> [EXERCISE GOAL]: Your answer should consist of the lines below that hold the word "icon".
RECORDS FOR THIS TASK Start Marker
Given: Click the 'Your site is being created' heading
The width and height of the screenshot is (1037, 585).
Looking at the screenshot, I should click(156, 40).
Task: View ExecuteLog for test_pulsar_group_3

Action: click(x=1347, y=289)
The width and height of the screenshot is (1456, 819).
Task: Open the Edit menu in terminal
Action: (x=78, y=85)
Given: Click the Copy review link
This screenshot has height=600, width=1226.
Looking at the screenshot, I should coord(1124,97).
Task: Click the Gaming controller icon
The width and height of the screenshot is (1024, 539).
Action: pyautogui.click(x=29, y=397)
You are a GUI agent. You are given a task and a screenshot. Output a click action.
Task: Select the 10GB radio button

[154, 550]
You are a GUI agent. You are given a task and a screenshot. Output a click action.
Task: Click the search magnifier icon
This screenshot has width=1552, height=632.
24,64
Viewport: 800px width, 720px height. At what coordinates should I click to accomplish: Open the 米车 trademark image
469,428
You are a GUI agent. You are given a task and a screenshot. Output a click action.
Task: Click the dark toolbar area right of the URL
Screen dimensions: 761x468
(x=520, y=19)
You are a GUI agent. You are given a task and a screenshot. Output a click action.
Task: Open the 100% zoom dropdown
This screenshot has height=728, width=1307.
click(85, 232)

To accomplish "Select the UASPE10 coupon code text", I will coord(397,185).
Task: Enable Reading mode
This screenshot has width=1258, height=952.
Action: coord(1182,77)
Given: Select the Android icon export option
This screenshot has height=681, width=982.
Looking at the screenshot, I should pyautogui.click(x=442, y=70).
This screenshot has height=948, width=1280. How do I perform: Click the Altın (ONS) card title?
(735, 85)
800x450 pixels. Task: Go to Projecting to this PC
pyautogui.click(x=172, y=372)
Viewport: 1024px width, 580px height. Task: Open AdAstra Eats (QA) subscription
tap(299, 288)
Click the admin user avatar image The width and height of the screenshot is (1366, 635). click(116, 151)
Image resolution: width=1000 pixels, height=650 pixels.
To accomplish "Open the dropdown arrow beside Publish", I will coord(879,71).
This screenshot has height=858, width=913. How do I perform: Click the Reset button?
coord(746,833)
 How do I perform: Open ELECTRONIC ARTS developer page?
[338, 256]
RECORDS FOR THIS TASK End Marker
> [EXERCISE OUTPUT]:
Task: Click the Gaming controller icon
Task: Click the search magnifier icon
Given: Select the Android icon export option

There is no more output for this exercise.